Data Layout

Data organization for ArXiv and OpenReview datasets - structure, naming, and linking.

Overview

ResearchArcade manages two distinct but interconnected datasets: ArXiv and OpenReview. To maintain clarity and enable efficient querying, these datasets are organized using separate prefix in SQL databases or separate directories in file-based storage. This page explains the organizational structure, naming conventions, and how data from both sources can be linked together.

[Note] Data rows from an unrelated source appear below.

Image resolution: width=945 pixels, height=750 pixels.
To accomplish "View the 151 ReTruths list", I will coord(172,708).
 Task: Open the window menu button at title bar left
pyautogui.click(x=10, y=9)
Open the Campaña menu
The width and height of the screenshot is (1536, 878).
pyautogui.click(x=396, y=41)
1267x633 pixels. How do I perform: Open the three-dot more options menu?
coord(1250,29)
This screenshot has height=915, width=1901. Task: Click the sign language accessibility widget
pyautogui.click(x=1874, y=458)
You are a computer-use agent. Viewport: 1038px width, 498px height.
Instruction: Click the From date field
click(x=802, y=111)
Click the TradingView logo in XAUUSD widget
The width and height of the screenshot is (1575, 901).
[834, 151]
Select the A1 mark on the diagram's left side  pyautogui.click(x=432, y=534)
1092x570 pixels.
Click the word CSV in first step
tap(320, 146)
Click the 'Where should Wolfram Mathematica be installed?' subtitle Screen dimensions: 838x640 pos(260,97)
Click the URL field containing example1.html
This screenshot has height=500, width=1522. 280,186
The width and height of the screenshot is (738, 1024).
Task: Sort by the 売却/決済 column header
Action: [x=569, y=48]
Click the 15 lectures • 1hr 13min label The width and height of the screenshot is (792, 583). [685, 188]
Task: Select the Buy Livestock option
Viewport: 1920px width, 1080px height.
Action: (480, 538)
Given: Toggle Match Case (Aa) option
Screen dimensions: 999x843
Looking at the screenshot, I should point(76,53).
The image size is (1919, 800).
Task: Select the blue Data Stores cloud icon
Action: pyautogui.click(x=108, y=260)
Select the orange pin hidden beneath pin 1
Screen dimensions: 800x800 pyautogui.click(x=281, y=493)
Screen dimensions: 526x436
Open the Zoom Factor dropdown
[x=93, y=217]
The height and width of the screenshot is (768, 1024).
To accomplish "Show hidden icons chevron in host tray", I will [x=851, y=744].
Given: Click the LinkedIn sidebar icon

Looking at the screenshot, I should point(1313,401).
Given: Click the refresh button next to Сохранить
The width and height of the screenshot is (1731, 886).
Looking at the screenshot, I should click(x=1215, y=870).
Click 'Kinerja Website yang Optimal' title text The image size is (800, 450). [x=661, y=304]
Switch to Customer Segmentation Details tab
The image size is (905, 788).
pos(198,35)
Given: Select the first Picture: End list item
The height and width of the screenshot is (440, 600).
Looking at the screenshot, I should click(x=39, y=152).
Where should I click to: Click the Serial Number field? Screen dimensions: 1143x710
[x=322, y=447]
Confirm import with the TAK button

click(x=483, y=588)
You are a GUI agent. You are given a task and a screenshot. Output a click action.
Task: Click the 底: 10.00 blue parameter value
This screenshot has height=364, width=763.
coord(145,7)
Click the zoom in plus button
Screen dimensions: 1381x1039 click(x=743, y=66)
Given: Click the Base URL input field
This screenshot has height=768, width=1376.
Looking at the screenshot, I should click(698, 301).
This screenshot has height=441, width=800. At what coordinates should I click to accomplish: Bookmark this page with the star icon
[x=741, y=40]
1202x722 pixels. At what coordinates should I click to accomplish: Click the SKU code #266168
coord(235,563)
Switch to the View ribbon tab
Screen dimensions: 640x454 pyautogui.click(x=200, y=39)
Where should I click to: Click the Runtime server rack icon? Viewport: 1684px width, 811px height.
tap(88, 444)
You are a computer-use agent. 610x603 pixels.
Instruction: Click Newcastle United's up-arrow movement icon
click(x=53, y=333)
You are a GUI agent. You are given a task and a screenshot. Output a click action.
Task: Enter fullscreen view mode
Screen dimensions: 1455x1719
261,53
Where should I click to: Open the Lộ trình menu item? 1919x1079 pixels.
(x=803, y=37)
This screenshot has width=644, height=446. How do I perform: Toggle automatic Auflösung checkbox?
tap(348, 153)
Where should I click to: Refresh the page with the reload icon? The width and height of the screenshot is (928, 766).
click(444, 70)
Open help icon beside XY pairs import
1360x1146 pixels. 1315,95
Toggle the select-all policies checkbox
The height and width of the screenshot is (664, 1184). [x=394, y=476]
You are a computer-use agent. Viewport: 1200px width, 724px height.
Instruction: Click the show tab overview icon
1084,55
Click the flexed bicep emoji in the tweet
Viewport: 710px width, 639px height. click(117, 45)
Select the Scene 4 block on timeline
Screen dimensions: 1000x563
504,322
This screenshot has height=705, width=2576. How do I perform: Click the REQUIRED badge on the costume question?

Key Concept: Separate prefixes preserve data provenance while enabling cross-source queries and analysis.

Data Organization

ResearchArcade uses two parallel prefixes to organize data from different sources while maintaining a consistent data model.

ArXiv Data

Contains papers from ArXiv.org with full-text parsing, sections, paragraphs, figures, tables, and citation data.

  • SQL: arxiv data
  • CSV: arxiv/ directory
  • Focus: Content structure and citations

OpenReview Data

Contains papers from OpenReview with peer reviews, decisions, rebuttals, venues, and submission metadata.

  • SQL: openreview data
  • CSV: openreview/ directory
  • Focus: Peer review process and decisions

SQL Data Structure

In SQL databases (PostgreSQL), data is organized into two schemas with identical table structures but different content sources.

ArXiv Tables

arxiv.papers
arxiv.authors
arxiv.sections
arxiv.paragraphs
arxiv.figures
arxiv.tables
arxiv.authorship
arxiv.citations
arxiv.references
arxiv.revisions

OpenReview Tables

openreview.papers
openreview.authors
openreview.reviews
openreview.decisions
openreview.rebuttals
openreview.venues
openreview.revisions
openreview.authorship
openreview.submitted_to

CSV Directory Structure

In file-based storage, data is organized with separate prefixes into the same directory.

Directory Layout

data/
└── dataset_name/
    ├── arxiv_papers.csv
    ├── arxiv_authors.csv
    ├── arxiv_sections.csv
    ├── arxiv_paragraphs.csv
    ├── arxiv_figures.csv
    ├── arxiv_tables.csv
    ├── arxiv_citations.csv
    ├── arxiv_categories.csv
    ├── arxiv_paper_authors.csv
    ├── arxiv_paper_figures.csv
    ├── arxiv_paper_tables.csv
    ├── arxiv_paper_categories.csv
    ├── arxiv_paragraph_references.csv
    ├── openreview_papers.csv
    ├── openreview_paragraphs.csv
    ├── openreview_authors.csv
    ├── openreview_reviews.csv
    ├── openreview_decisions.csv
    ├── openreview_arxiv.csv
    ├── openreview_revision.csv
    ├── openreview_paper_author.csv
    ├── openreview_paper_reviews.csv
    └── openreview_revision_reviews.csv